Het toevalstrefferleven van Frank Kramer

Met Frank Kramer in de buurt gebeurt er altijd wat. Wie daarbij vooral denkt aan de knal waarmee hij bij Eurosport afgelopen jaar een einde maakte aan zijn 25 jaar als voetbalcommentator, moet zeker zijn biografie ‘Eeuwig op de vlucht’ lezen. NOS-sportcommentator Philip Kooke tekent daarin het leven van Kramer op dat alle kanten op ging: hij was presentator van spelshows als Boggle en Hints, had een nummer-1 hit en werkte ook nog als steward bij Lufthansa.

Veel overkwam Frank Kramer, zoals de ondertitel 'Een toevalstreffersleven' het treffend omschrijft, behalve zijn liefde voor voetbal. Dat wordt eigenlijk meteen in het boek duidelijk als het over zijn jeugd gaat. Het eindeloos voetballen tegen muurtjes is dan al een vlucht. Voor zijn strenge vader, voor gesmak, geslurp, het ophalen van een neus of andere harde geluiden. Kramer is dan ook maar wat blij als hij als negenjarige Frank eindelijk mag voetballen bij RKAVIC. Het is niet vreemd dat in het clubhuis van die Amstelveense club in december zijn boek werd gepresenteerd. Daar werd de zijn voetballiefde geboren.

Walking Football

Dat die passie voor voetbal ruim vijftig jaar later niet is verdwenen blijkt wel uit een scène uit het heden, waarin Kooke zijn onderwerp tijdens zijn wekelijkse potje ‘Walking football beschrijft:

‘Een paar seconden per week voelt hij zich weer als destijds. Die gelukzaligheid overvalt hem tijdens zijn wekelijkse uurtje ‘walking football’ in Volendam. Daar speelt hij met zestigplussers die, net als hij, het niet willen opgeven. Nog even niet. Hij leeft al op als hij er naartoe rijdt. Volendam is zijn tweede thuis. Ze kennen hem daar, en hij kent hen.

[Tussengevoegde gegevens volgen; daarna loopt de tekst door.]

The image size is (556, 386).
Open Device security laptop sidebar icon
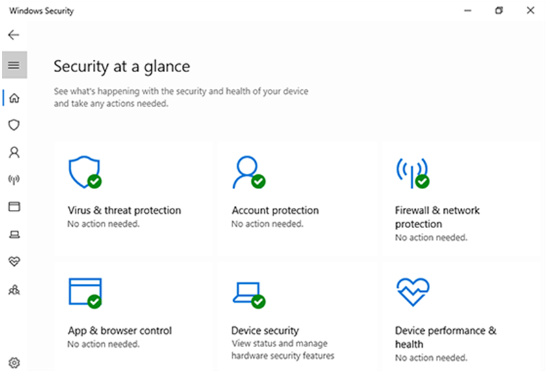[14, 235]
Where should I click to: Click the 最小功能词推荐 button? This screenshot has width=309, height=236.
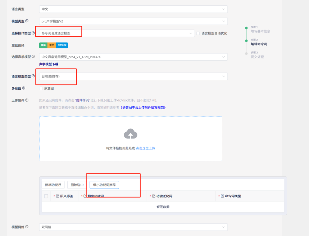point(104,185)
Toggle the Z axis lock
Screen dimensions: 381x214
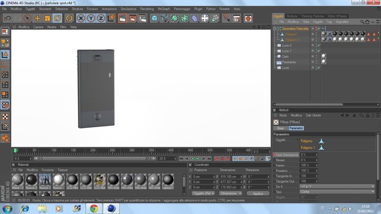[101, 18]
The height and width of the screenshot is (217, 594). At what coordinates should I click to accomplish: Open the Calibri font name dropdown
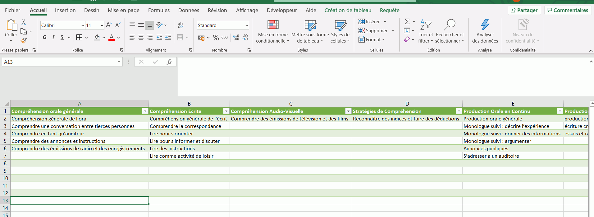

De kleedkamer in, beetje lullen, gevat reageren, wat vriendelijker dan vroeger afzeiken, zweten, gezamenlijk douchen. Net als toen. Het lijf is vergankelijk, de wil om te winnen onveranderd. Er wordt vals geteld, overtredingen worden betwist, verwijten gemaakt, er wordt bruut gescholden. Heerlijk. En soms, heel soms, als hij een bal zo lekker raakt, is hij weer even twintig. Zo’n moment is meer waard dan drie dagen spierpijn.

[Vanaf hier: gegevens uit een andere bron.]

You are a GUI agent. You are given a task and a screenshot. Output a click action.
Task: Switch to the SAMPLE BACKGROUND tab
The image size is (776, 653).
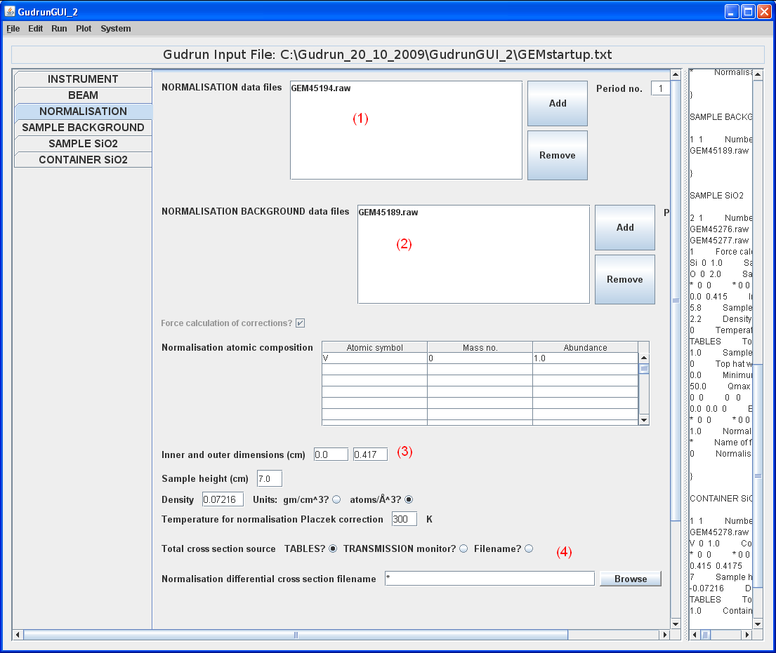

Regelmatig vergeet hij een handdoek. Die jat hij dan van een keurig nette teamgenoot. Hij doucht als eerste, snel en kort, droogt zich ermee af en legt hem opgevouwen op exact dezelfde plek terug. Geamuseerd kijkt hij toe hoe een hygiënische Volendammer snuivend zijn vrouw de schuld geeft.'

Voetbalhumor

In bovenstaand fragment wordt Kramer eigenlijk in al zijn uiteenlopende facetten beschreven. Zijn verbetenheid, de wil om te winnen en vooral de kwajongen in hem die hij gelukkig nooit is kwijtgeraakt. Het boek zit vol anekdotes van voetbalhumor, zijn bizarre belevenissen op en naast het veld en natuurlijk hoe zijn voetbalcarrière door AVRO’S Sportpanorama geleidelijk overliep in een loopbaan op tv. In die wonderlijke carrière was niets gepland. "Hij deed maar wat, concludeert hij. Het toeval was hem vaak gunstig gezind en bracht hem altijd verder", schrijft Kooke.

Behalve een beschrijving van zijn vlucht voor smakgeluiden en de tegenspoed door het overlijden van een vriendin en zijn zus, is het boek daarmee vooral een mooi pleidooi om het toeval in het leven ruim baan te geven.